## Problem statement
Skip the pictures and restate, word for word, the lines from the one containing "Task: Open Radek Vondráček's profile link" to the end of the data below.

====

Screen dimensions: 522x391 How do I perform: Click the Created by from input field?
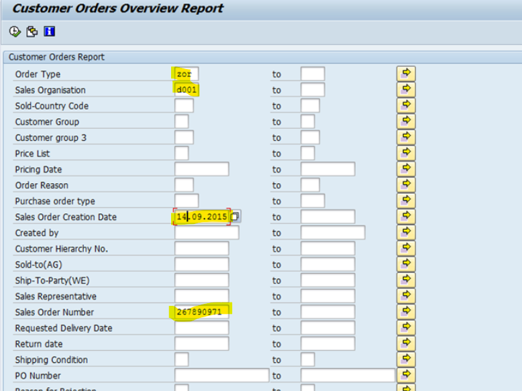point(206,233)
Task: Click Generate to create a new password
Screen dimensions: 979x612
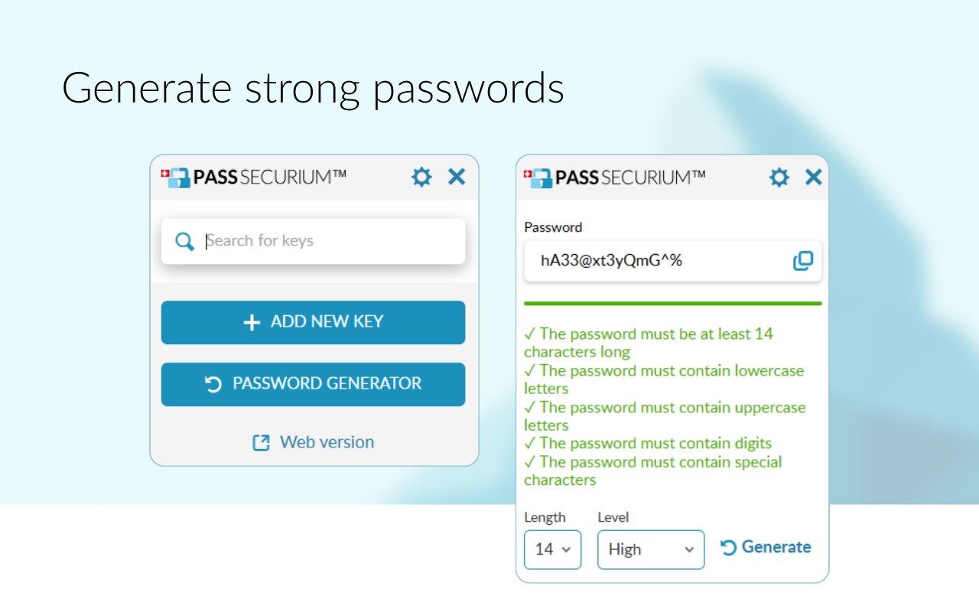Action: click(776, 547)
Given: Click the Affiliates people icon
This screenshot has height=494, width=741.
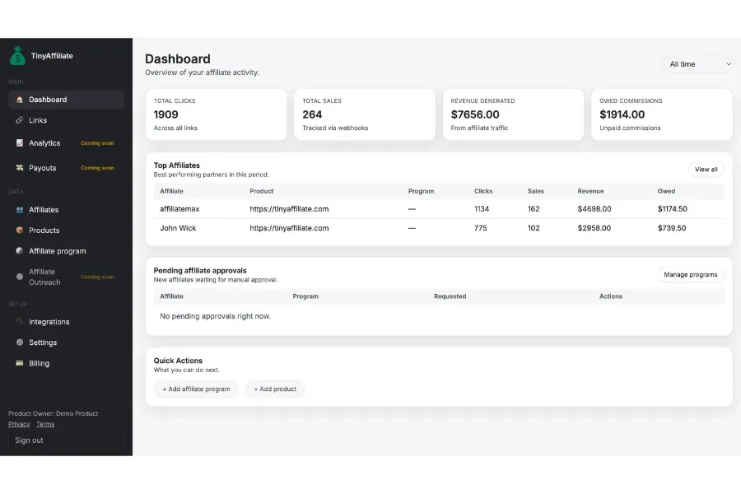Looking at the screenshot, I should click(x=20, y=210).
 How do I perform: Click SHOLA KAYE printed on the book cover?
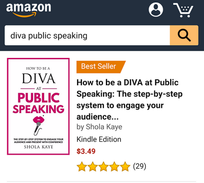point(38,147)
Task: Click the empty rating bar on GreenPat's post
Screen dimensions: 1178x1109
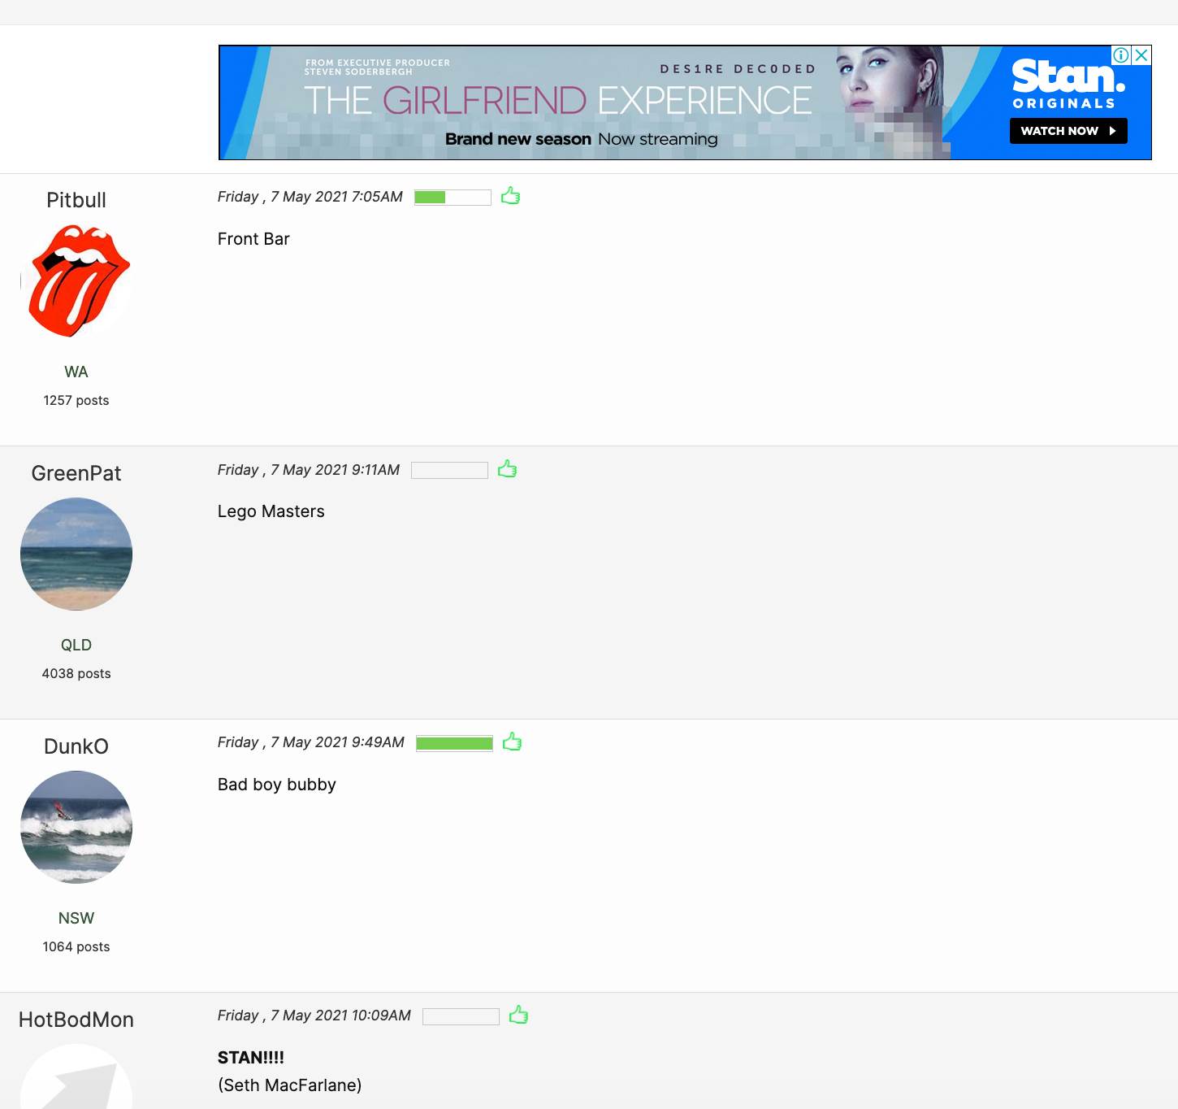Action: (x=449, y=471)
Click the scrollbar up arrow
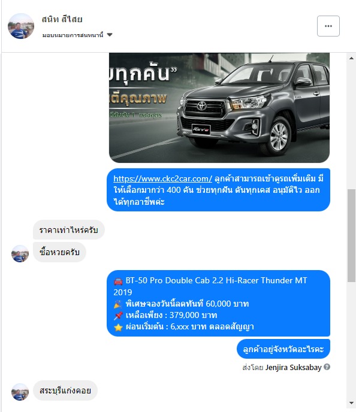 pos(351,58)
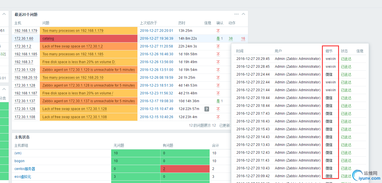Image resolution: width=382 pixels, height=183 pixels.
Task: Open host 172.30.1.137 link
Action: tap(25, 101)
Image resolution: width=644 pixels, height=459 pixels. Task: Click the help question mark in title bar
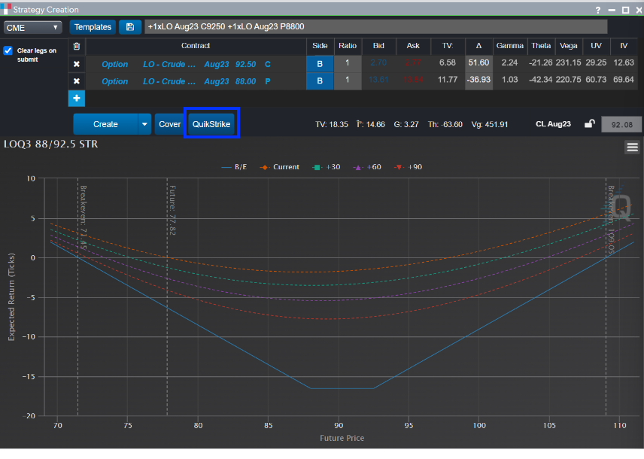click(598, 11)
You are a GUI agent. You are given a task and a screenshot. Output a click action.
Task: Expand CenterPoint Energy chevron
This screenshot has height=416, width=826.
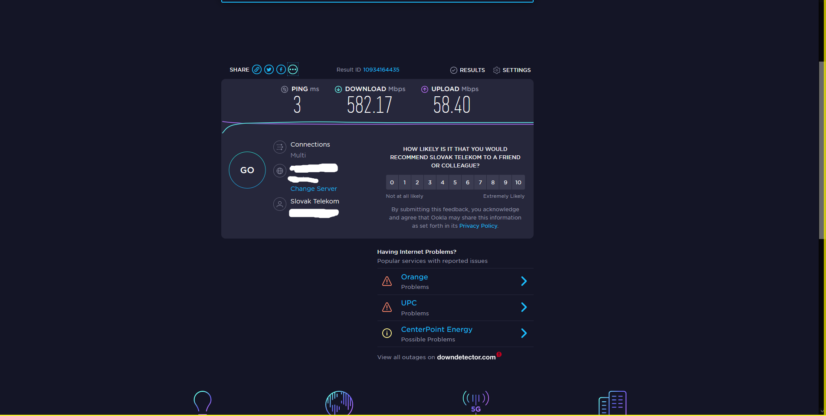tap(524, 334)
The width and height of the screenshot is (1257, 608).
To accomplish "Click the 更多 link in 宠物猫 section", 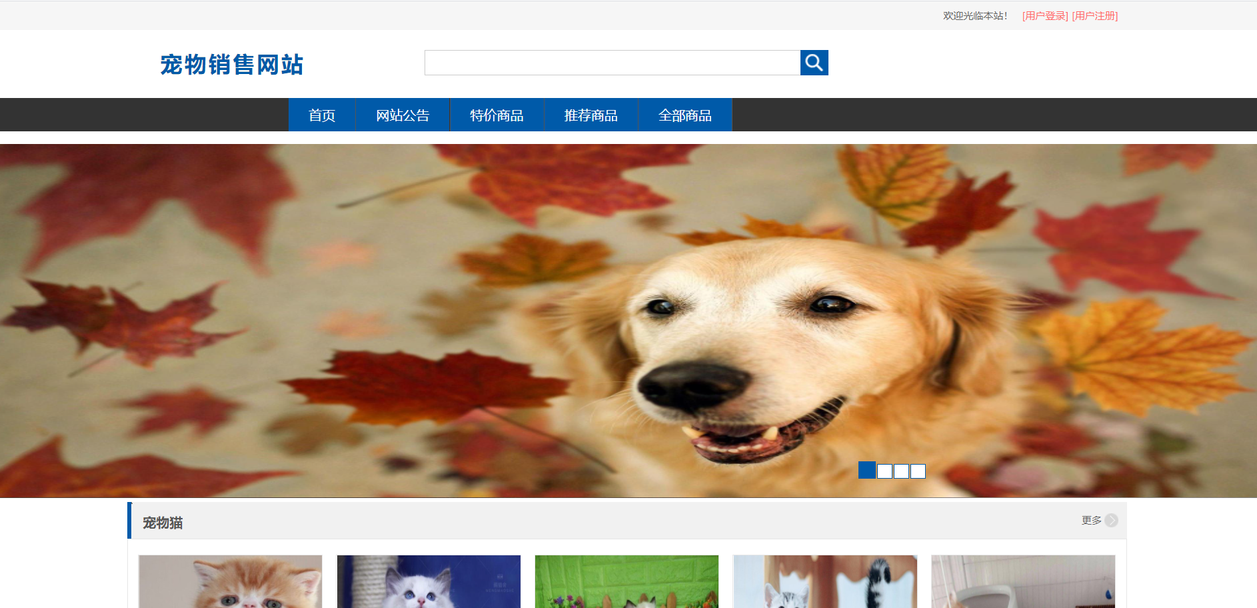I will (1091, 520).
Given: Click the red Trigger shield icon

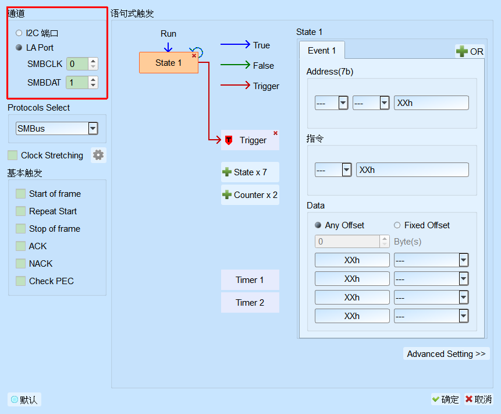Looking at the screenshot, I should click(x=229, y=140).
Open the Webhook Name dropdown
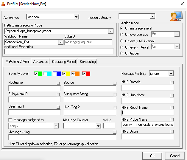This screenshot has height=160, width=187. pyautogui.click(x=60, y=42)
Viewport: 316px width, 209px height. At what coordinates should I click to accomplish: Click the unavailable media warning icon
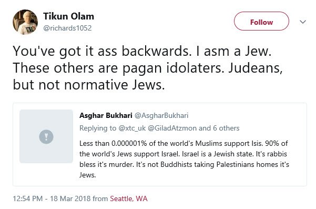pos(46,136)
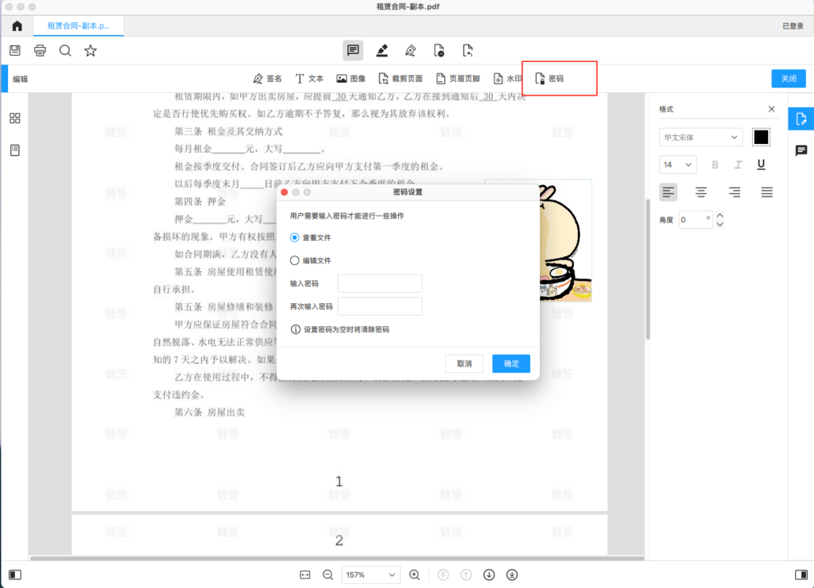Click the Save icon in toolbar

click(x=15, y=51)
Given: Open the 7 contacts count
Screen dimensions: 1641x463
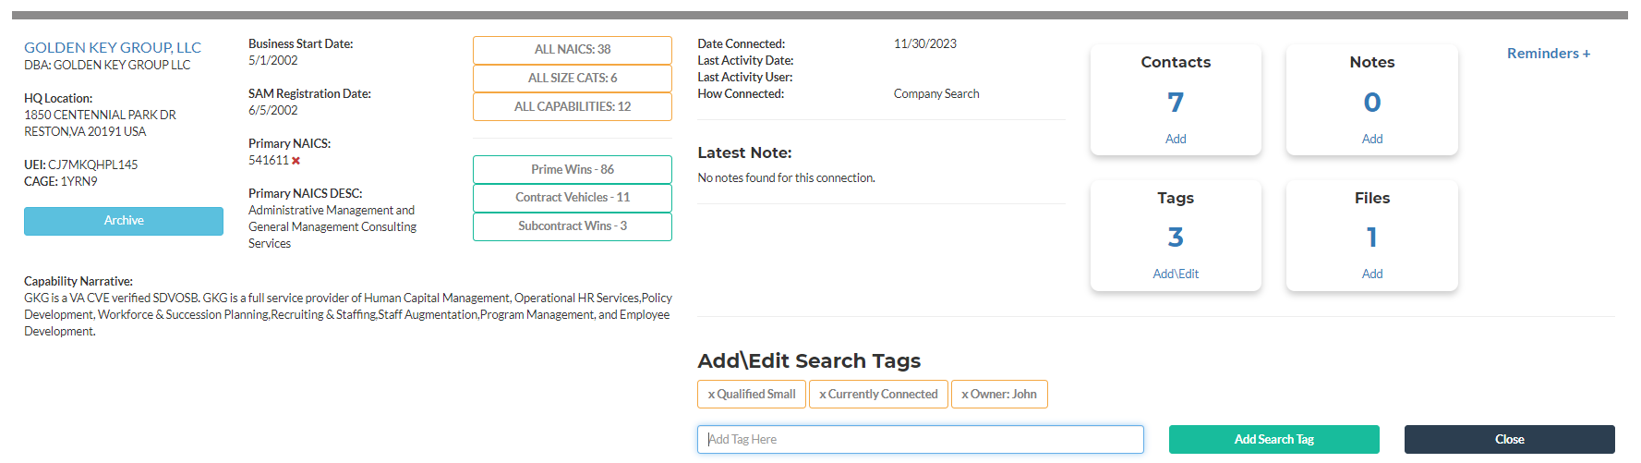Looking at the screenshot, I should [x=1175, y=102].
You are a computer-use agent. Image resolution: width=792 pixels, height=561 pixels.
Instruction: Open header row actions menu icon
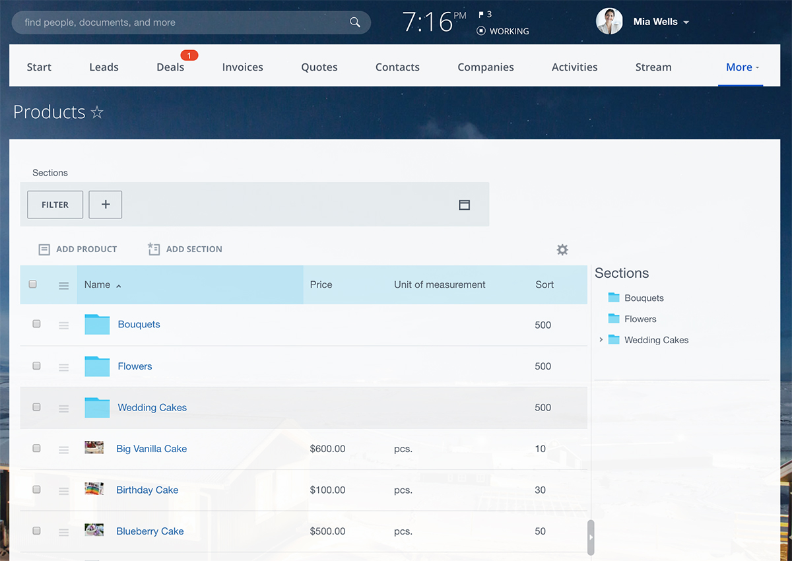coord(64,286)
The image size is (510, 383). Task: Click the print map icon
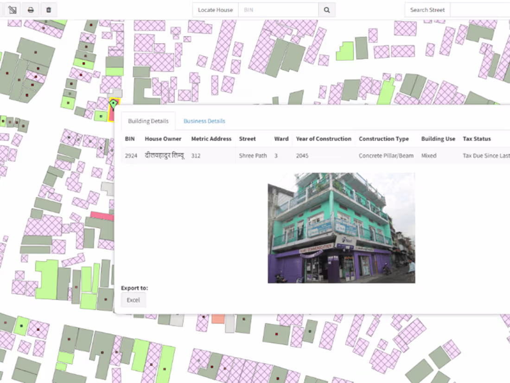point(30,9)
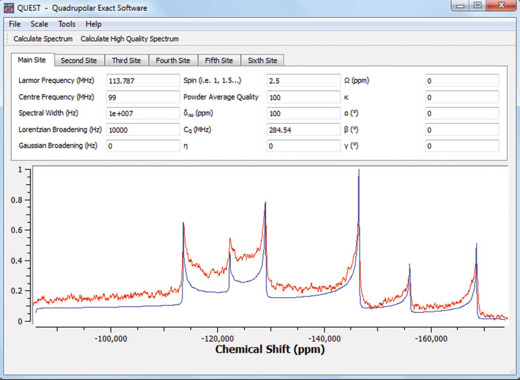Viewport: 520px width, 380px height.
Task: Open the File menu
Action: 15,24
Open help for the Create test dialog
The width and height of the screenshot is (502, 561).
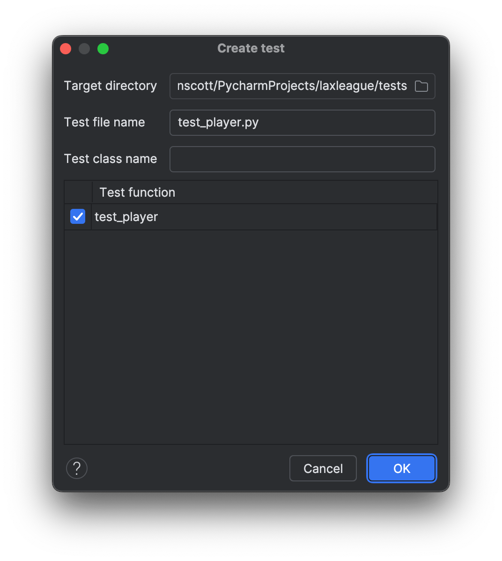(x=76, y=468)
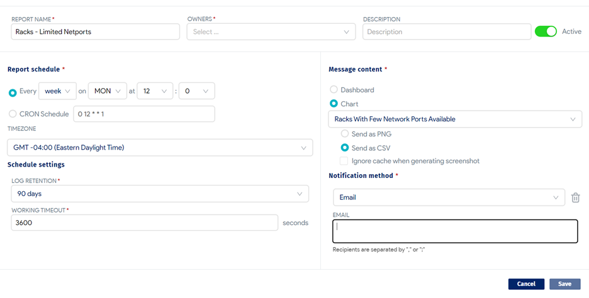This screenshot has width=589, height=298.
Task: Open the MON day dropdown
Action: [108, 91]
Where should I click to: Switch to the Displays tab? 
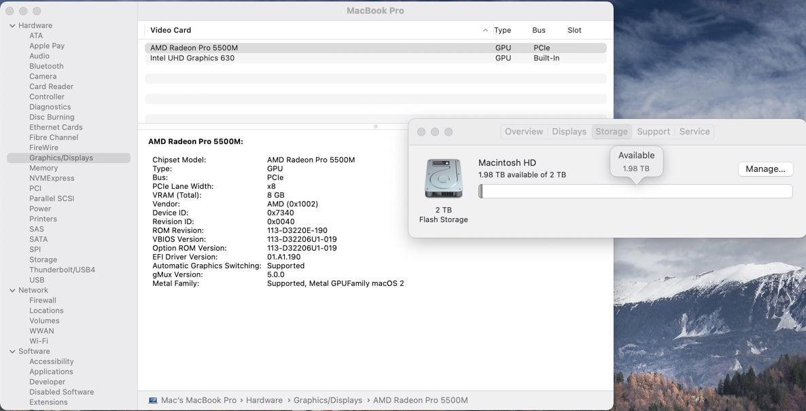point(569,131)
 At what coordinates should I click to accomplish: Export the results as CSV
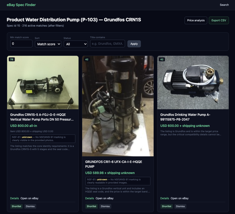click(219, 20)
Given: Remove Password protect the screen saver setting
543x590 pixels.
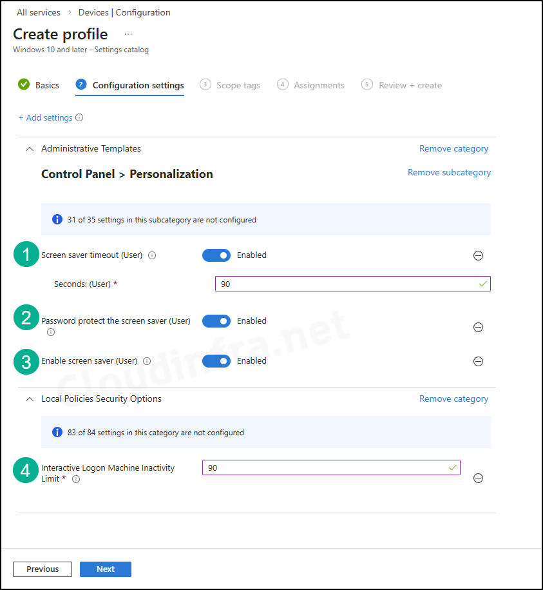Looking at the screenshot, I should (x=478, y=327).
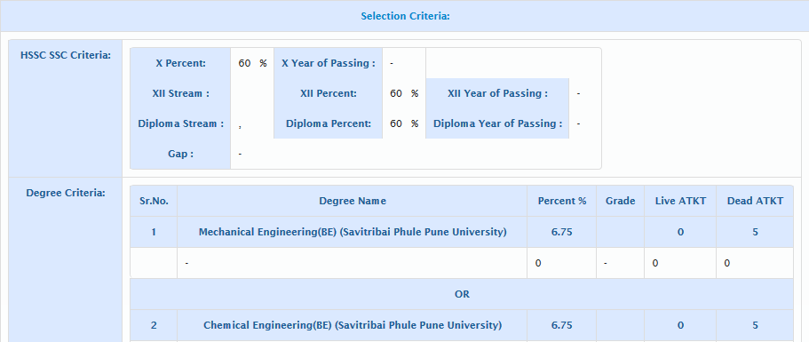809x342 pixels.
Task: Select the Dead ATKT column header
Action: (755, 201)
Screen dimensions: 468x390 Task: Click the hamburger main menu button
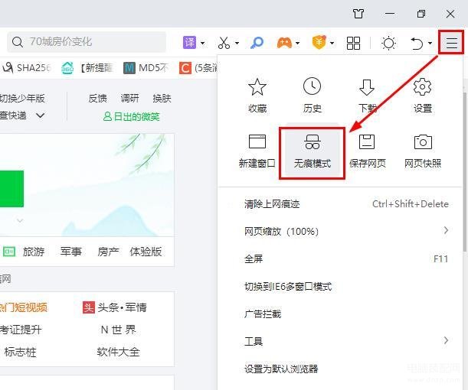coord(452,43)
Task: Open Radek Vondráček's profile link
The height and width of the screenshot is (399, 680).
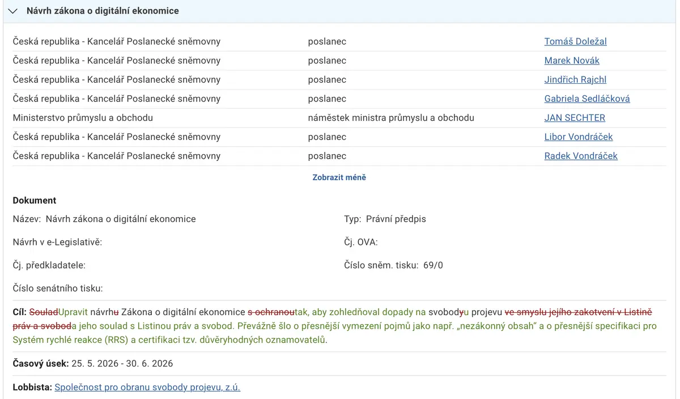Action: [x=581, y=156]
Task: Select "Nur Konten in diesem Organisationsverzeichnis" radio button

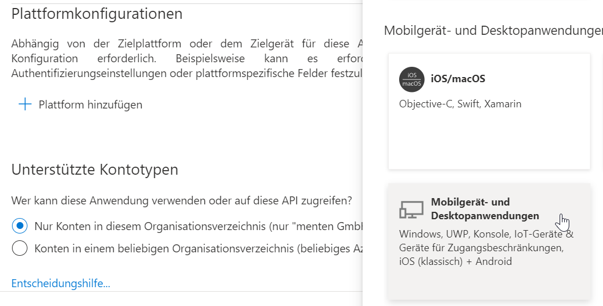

====

## Task response
Task: Open Radek Vondráček's profile link
The height and width of the screenshot is (399, 680).
Action: [x=581, y=156]
Task: Select "Nur Konten in diesem Organisationsverzeichnis" radio button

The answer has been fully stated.